▶ [Given request]:
Copy every line of the listing below word for word, but leave the pictures out.

Dataset rows
>>>>
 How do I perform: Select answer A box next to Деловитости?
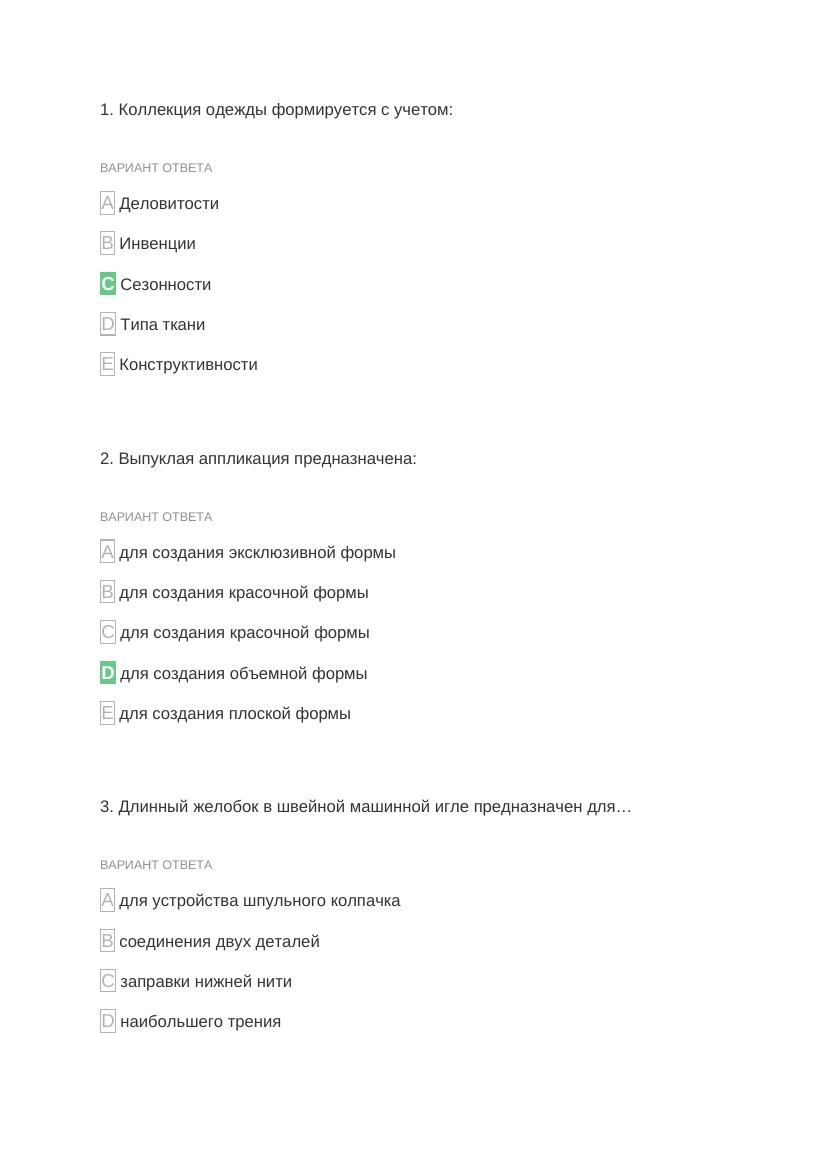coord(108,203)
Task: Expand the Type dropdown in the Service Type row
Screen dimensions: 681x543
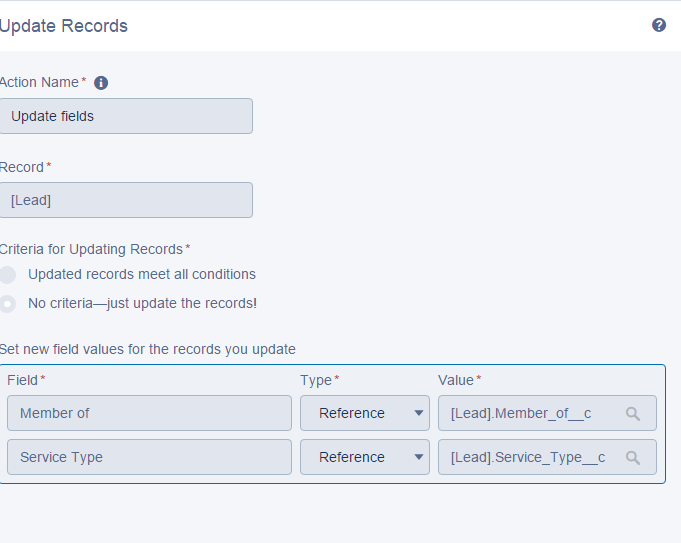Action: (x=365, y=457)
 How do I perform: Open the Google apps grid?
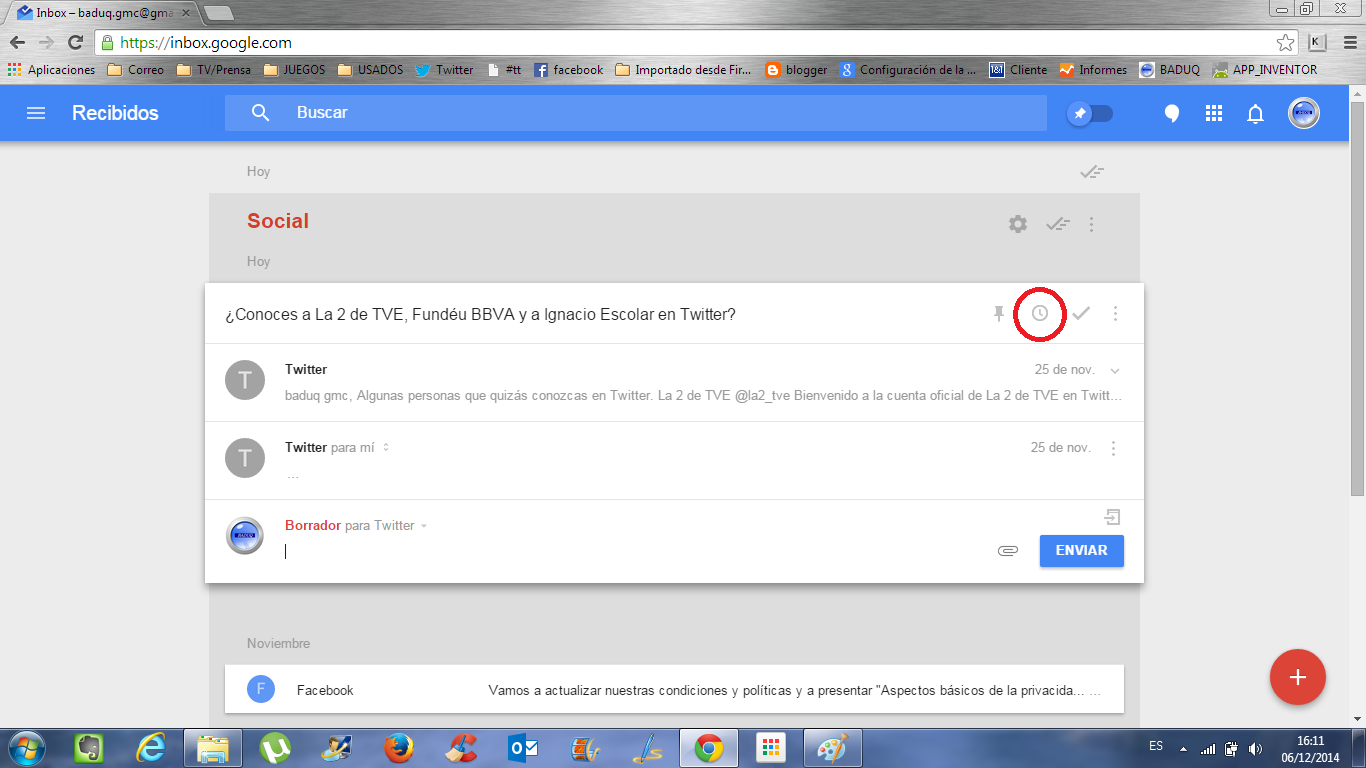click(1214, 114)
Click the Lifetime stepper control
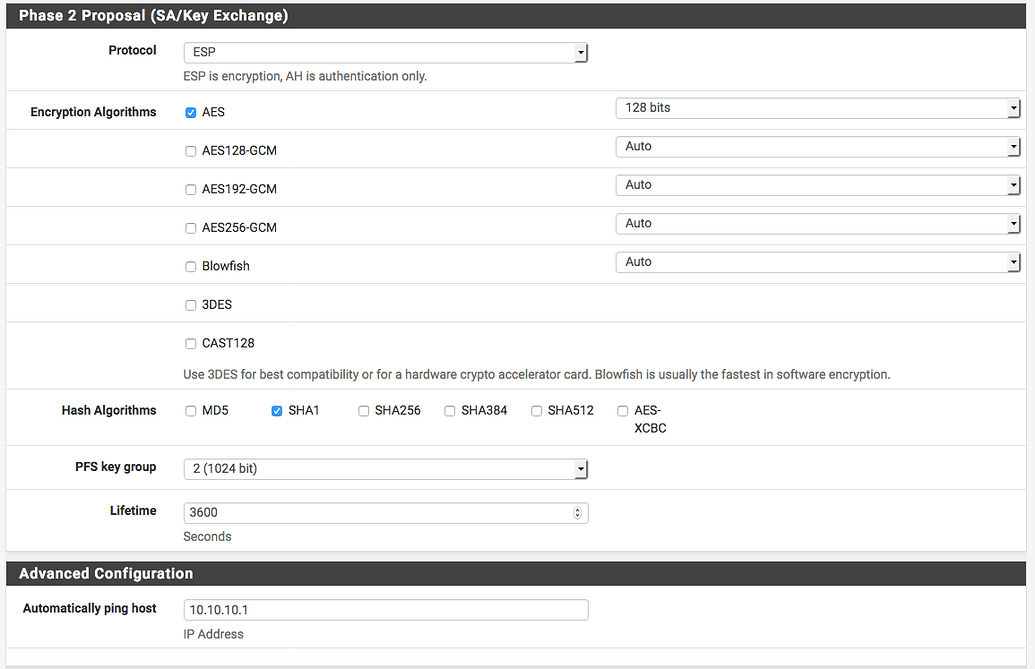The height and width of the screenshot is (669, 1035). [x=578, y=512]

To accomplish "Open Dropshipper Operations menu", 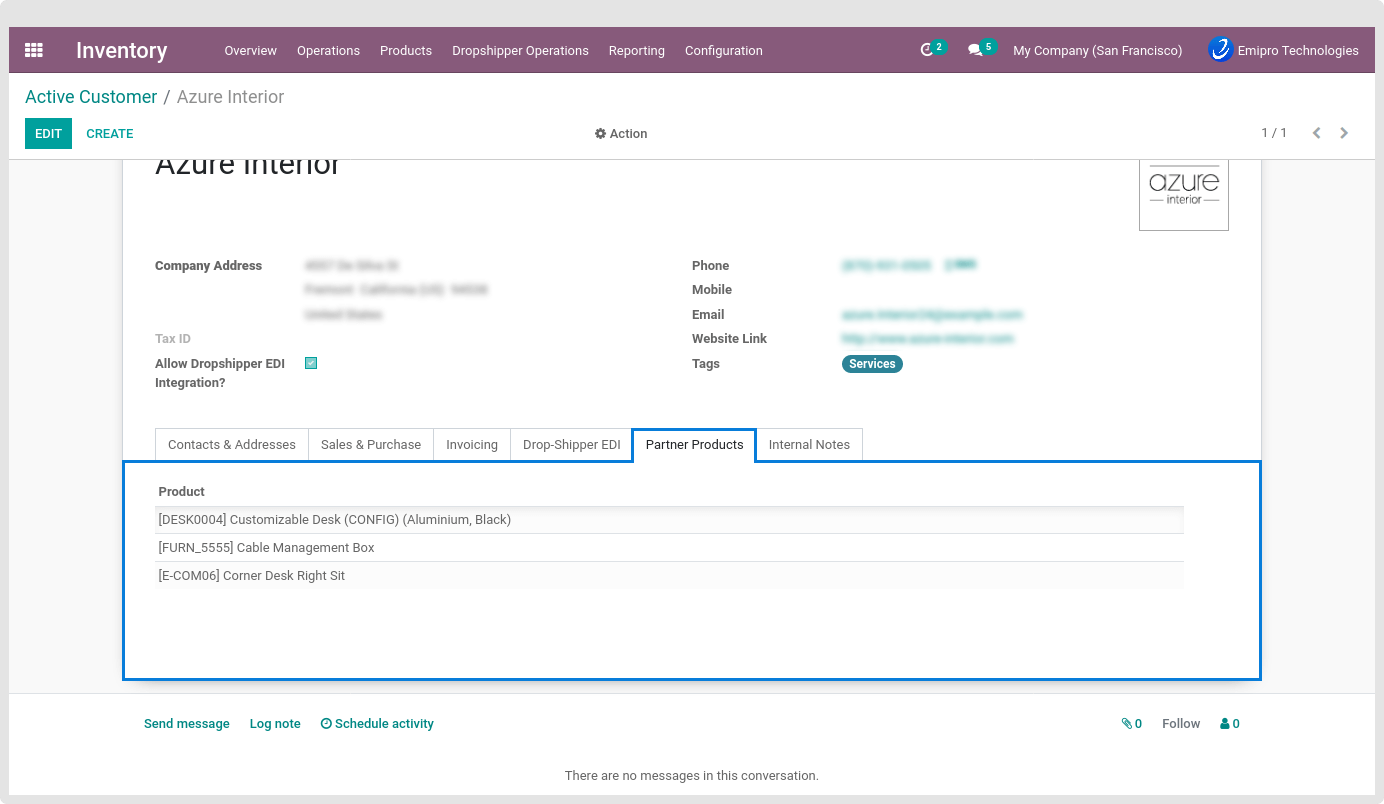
<<<<
▶ [Answer for the task]:
 How do I perform: Select answer A box next to Деловитости?
coord(108,203)
Task: Expand the Type dropdown in the Service Type row
Screen dimensions: 681x543
Action: (x=365, y=457)
 How do I perform: Open the Google apps grid?
click(1214, 114)
Click the Lifetime stepper control
The height and width of the screenshot is (669, 1035). [x=578, y=512]

To accomplish "Open Dropshipper Operations menu", 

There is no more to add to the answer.